The options for leaving the abdomen open are several, from closing the more mobile skin with towel clips to the application of a vacuum device. No clinical data support one choice over the other (10). Interestingly, peritoneal negative pressure therapy seems more effective in a model of intraperitoneal sepsis, possibly by removing inflammatory ascites (11).

In 2004, the World Society of the Abdominal Compartment Syndrome developed a consensus definition that included the following: intra-abdominal hypertension (IAH) as an intra-abdominal pressure (IAP) ≥12 mm Hg and ACS as a sustained IAP ≥20 mm Hg that is associated with new organ dysfunction or failure. In addition, abdominal perfusion pressure (APP) was defined as mean arterial pressure (MAP) minus IAP (12). APP <60 mm Hg is worrisome for ACS even when IAP is <20 mm Hg (13).
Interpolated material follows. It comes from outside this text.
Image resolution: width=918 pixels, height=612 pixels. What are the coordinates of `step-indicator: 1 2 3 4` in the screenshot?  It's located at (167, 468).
IAH has been catalogued into four grades on the basis of measured pressure (Table 5.4) (12). ACS has been classified as either primary (a result of intra-abdominal or retroperitoneal pathology) or secondary (a result of abdominal region edema and/or ascites related to resuscitation). Common etiologies of primary and secondary ACS are listed in Table 5.5.

IAP is usually measured using the urinary bladder via a Foley catheter (14, 15).